Do sieci wyciekło pudełko, na którym znajdują się informacje związane z urządzeniem. Dowiadujemy się z nich, że Galaxy S9 cechują:
- 5,6-calowy ekran Quad HD+ Super AMOLED
- 64 GB pamięci wbudowanej
- 4 GB pamięci operacyjnej
- Bezprzewodowe ładowanie
- Słuchawki AKG
- Głośniki stereo AKG
- Certyfikat IP68
- Aparat Super Speed Dual Pixel 12MP OIS (F1.5/F2.4)
Ostatni element specyfikacji to punkt, na którym musimy się skupić. Z dostępnych informacji wynika, iż w Galaxy S9 pojawi się zmienna przesłona.
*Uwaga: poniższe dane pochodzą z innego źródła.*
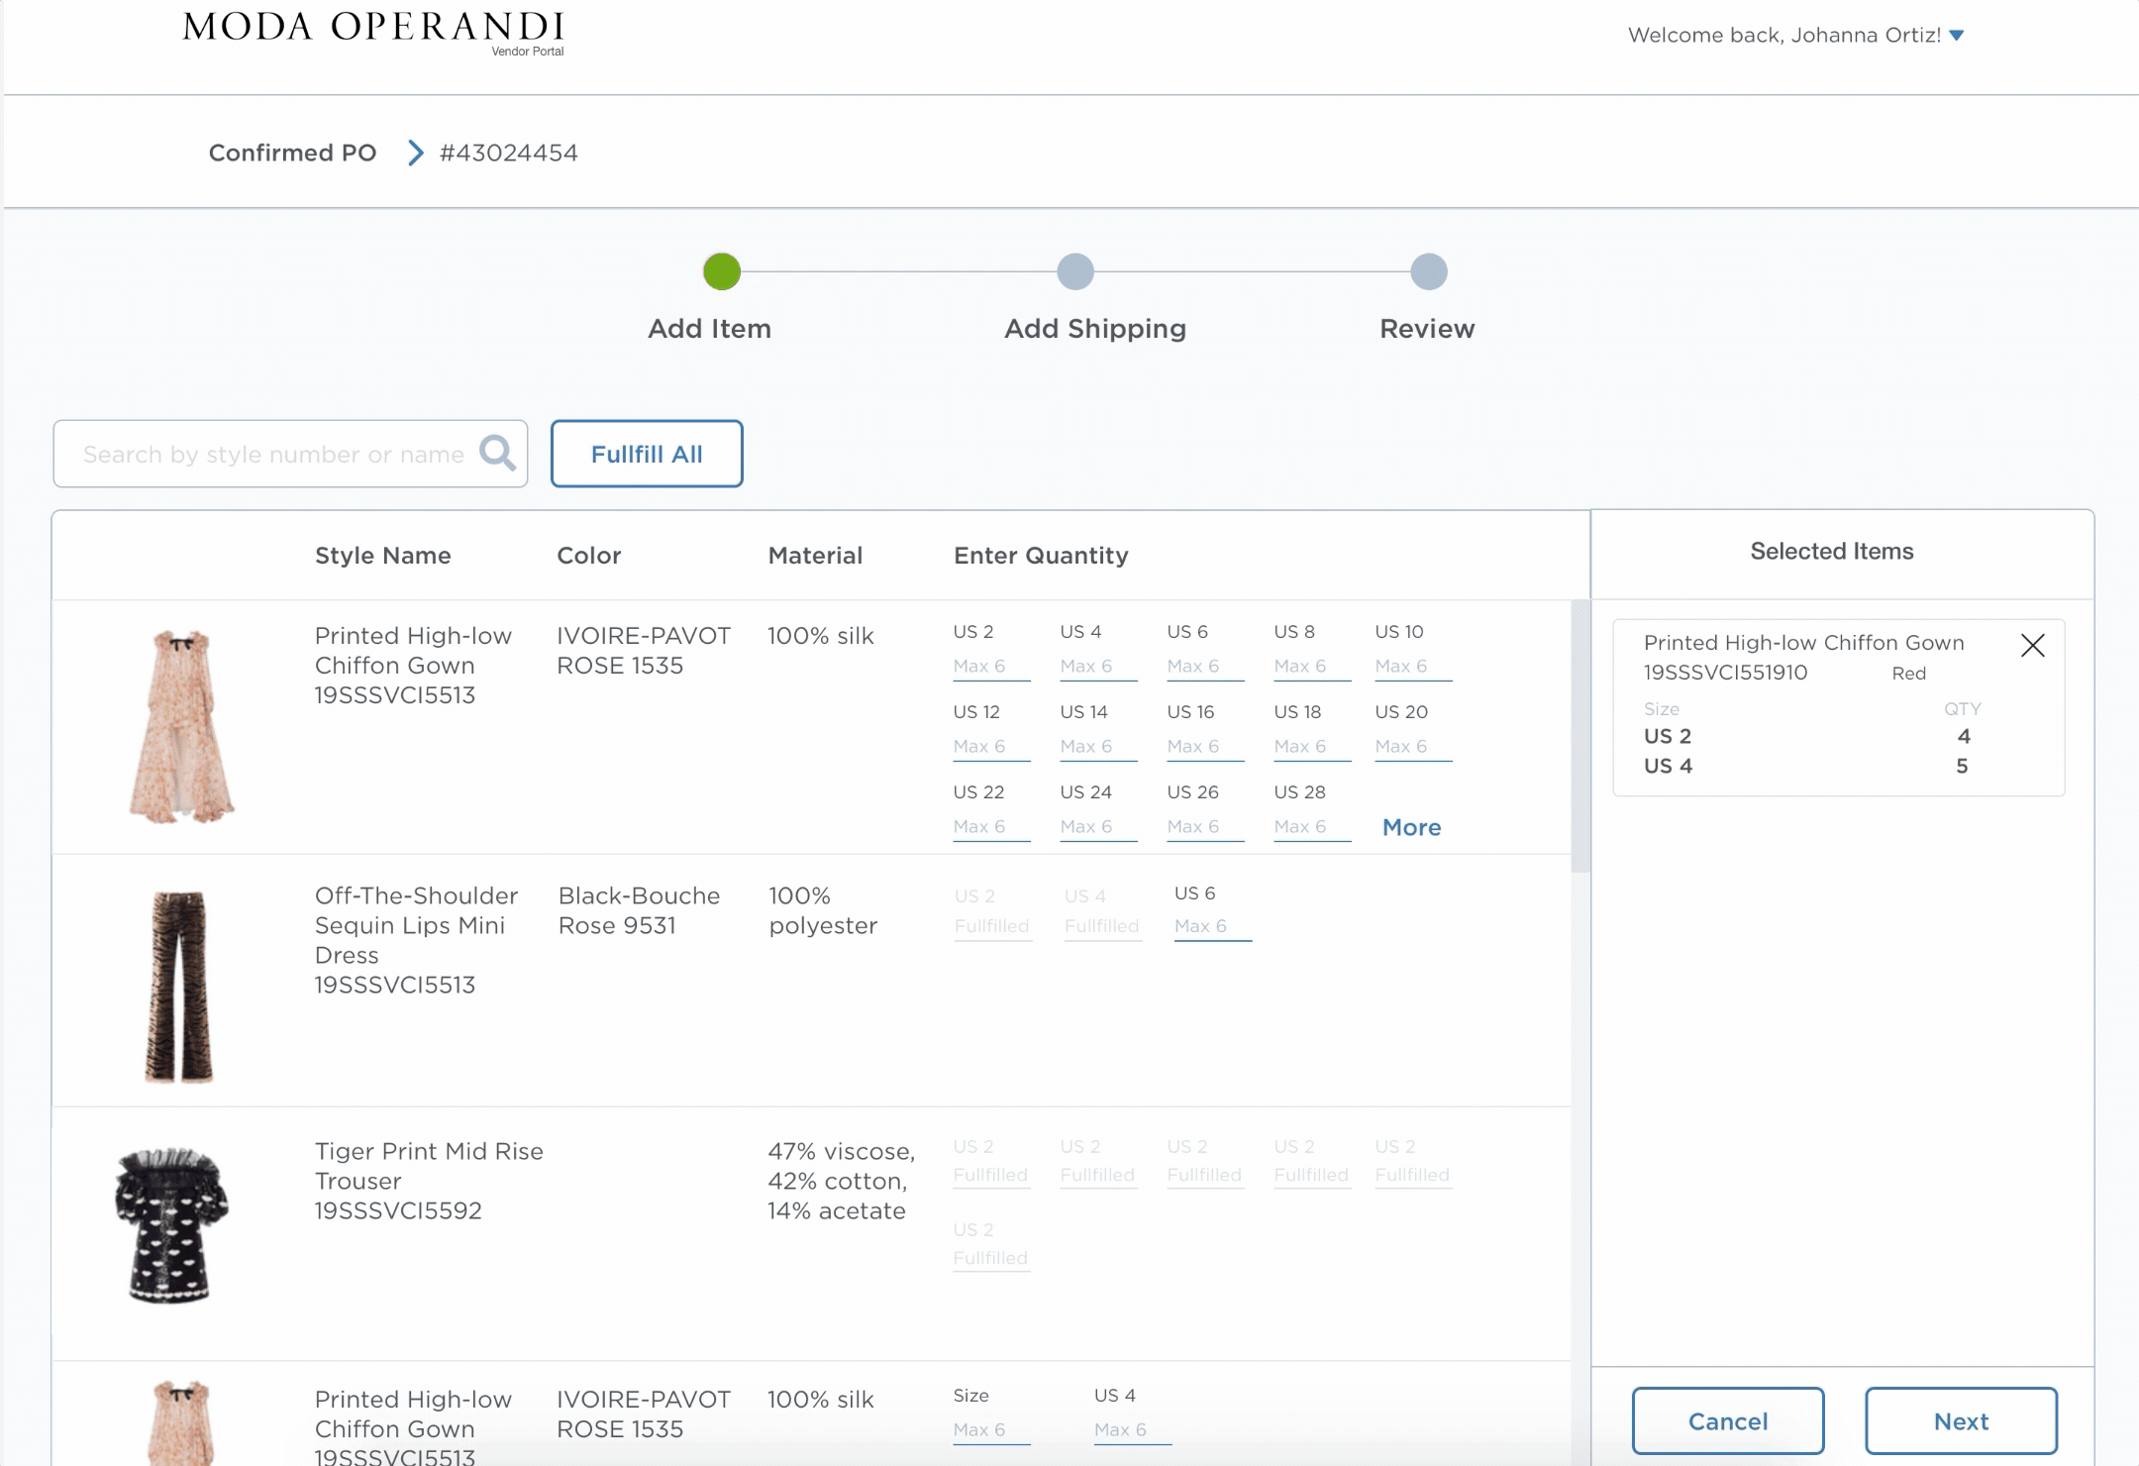Viewport: 2139px width, 1466px height.
Task: Click the black sequin lips dress thumbnail
Action: tap(171, 1224)
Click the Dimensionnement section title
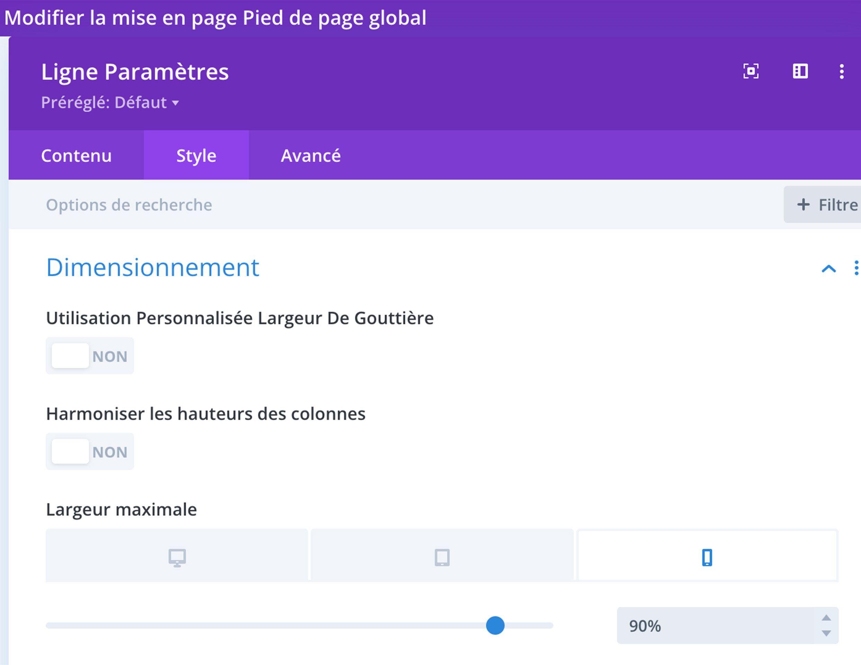This screenshot has width=861, height=665. pos(153,268)
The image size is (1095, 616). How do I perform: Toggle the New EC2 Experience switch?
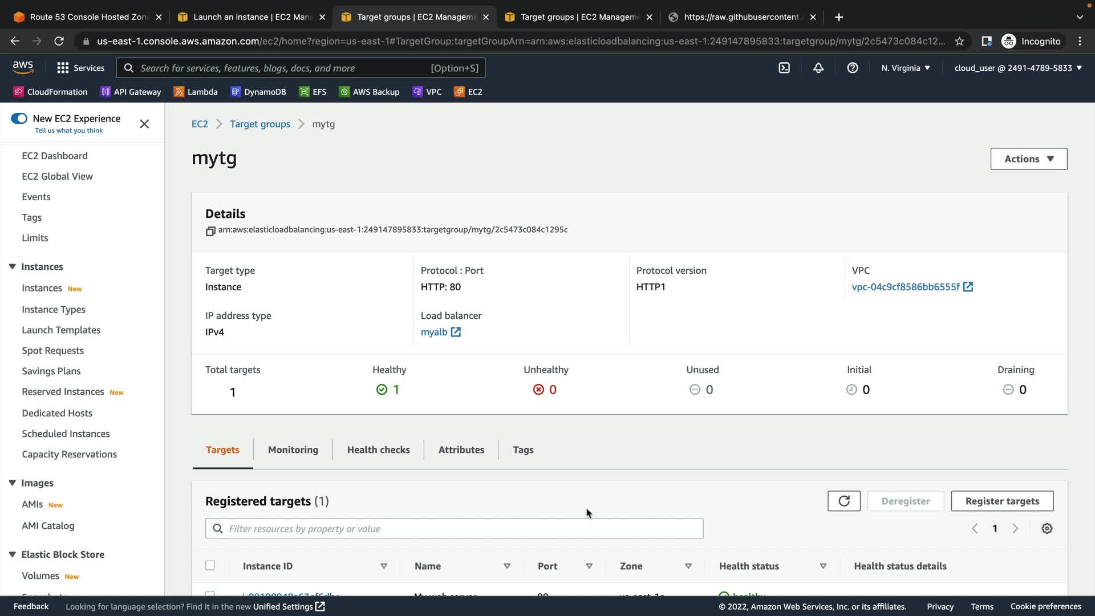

Nie będzie ona jednak płynnie regulowana. Użytkownik będzie wybierał pomiędzy światłem f/1.5 a światłem f/2.4, co i tak daje duże pole manewru. Chcąc uzyskać popularny efekt Bokeh, warto wybrać wartość niższą, w przypadku zdjęć krajobrazowych, gdzie liczy się ostrość, światło f/2.5 sprawdzi się lepiej.
To, w jakiej formie przedstawione będzie opisane ustawienie, okaże się podczas premiery urządzenia. Na koniec dodam tylko, że według zaufanych źródeł, Galaxy S9 to nie tylko zmienna przesłona, ale również układ Qualcomm Snapdragon 845 / Exynos 9810.